Testing Borg’s deduplication

# Create two files with 100 MB of random data as well as an (encrypted) Borg repo.
$ head -c 100M /dev/urandom > a
$ head -c 100M /dev/urandom > b
$ borgbackup init -e repokey-blake2 sizetest

# Add first file.
$ borgbackup create sizetest::one a
$ du -sh sizetest
124M    sizetest

# Add first file again.
$ borgbackup create sizetest::two a
$ du -sh sizetest
124M    sizetest
# Deduplicated, no significant size change.

# Add second file.
$ borgbackup create sizetest::three b
$ du -sh sizetest
244M    sizetest
# Size roughly doubled, as expected.

# Prepend "x\n" to first file, save as "a1", add that.
$ cat <(echo x) a > a1
$ borgbackup create sizetest::four a1
$ du -sh sizetest
250M    sizetest
# Size has only increased slightly.

# Concatenate all three files that are already in the repo to a new file "c", add that.
$ cat a a1 b > c
$ borgbackup create sizetest::five c
$ du -sh sizetest
280M    sizetest
# Size has increased substantially (because of chunking), but deduplication still shows.

Comparing it with restic

# Create a repo.
$ rm -rf sizetest
$ restic -r sizetest init

# Add first file.
$ restic -r sizetest backup a
$ du -sh sizetest
106M    sizetest

# Add first file again.
$ brestic -r sizetest backup a
$ du -sh sizetest
106M    sizetest
# Deduplicated, no significant size change.

# Add second file.
$ restic -r sizetest backup b
$ du -sh sizetest
211M    sizetest
# Size roughly doubled, as expected.

# Add the file that has two bytes prepended.
$ restic -r sizetest backup a1
$ du -sh sizetest
213M    sizetest
# Size has only increased slightly.

# Add the file that’s the concatenation of all three already in the repo.
$ restic -r sizetest backup c
$ du -sh sizetest
218M    sizetest
# Again, size has increased only slightly. Notably, restic’s repo is now 22 % smaller than Borg’s.

My initial test setup

The reason I had looked into Borg’s deduplication in the first place was that I was evaluating the following scenario:

  • Create backups of volume A into a Borg repo on volume B.
  • Then, create backups of volume B into a Borg repo on volume C.
  • Will files present on volume A and (outside of the A repo) on volume B be deduplicated against each other?

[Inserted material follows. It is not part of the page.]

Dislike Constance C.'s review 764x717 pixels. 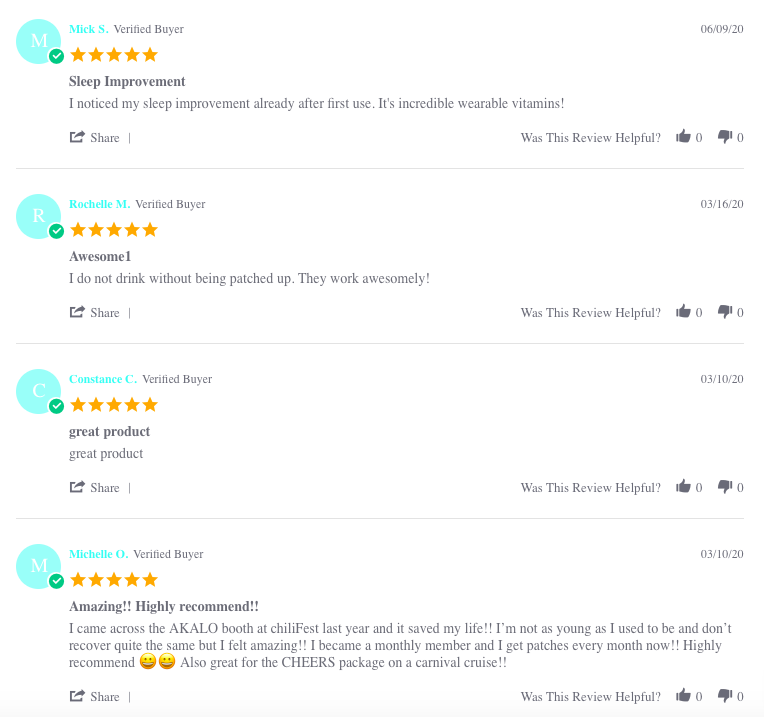pyautogui.click(x=725, y=487)
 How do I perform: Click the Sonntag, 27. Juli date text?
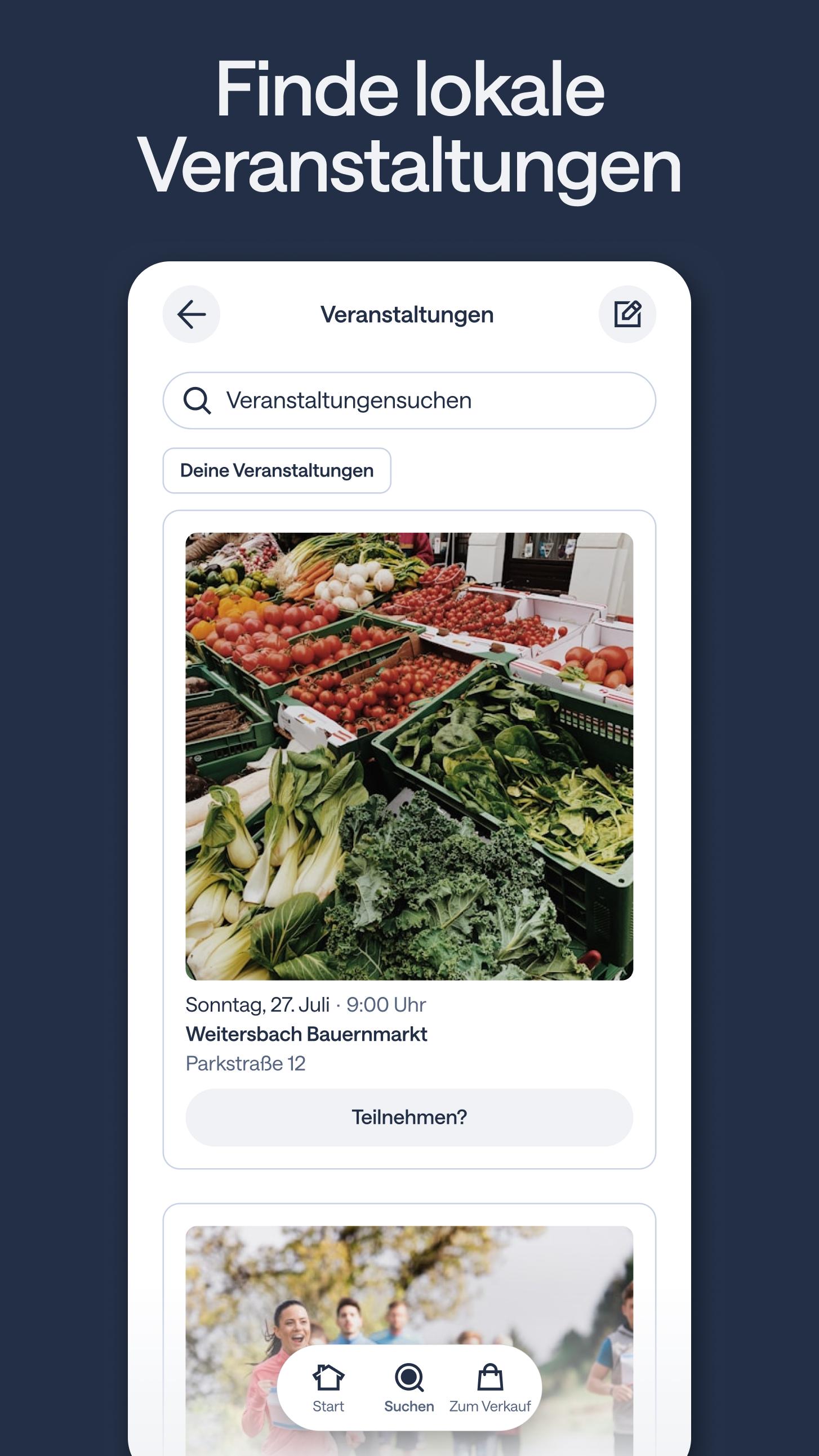pyautogui.click(x=258, y=1005)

In order for this to work at all, surely A’s repo must be unencrypted, so that the contents of duplicate files show up in the repo’s data directory and can be deduplicated against other files on volume B (where the repo resides).

So I’ve tried it:

$ rm -rf encrypted unencrypted
$ borgbackup init -e authenticated-blake2 unencrypted
$ borgbackup create unencrypted::one c
$ du -sh unencrypted
218M    unencrypted
$ borgbackup init -e repokey-blake2 encrypted
$ borgbackup create encrypted::one c
$ du -sh encrypted
207M    encrypted
$ borgbackup create encrypted::two unencrypted
$ du -sh encrypted
390M    encrypted

So, apparently, it’s not being deduplicated.

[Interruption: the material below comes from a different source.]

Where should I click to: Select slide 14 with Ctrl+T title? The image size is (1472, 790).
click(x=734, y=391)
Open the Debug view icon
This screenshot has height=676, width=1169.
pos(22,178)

I haven’t done additional digging to find out why, but there are two things that came to mind:

First, I should probably have specified -C none, else the file contents might become unrecognizable due to compression. However, I did some additional testing later on and -C none didn’t help either. Which brings me to the second suspicion:

The file contents in the repo might actually be interspersed with metadata instead of a continual stream with the original contents. If that’s the case, some deduplication might still occur, but as we’ve seen above, it’s not perfect and leads to a certain portion per chunk being redundant. If these chunks are small enough, the redundancy might add up to such a degree that deduplication is pretty much useless.

By the way, I didn’t check this repo-in-a-repo setup with restic at all, because restic doesn’t support unencrypted repos.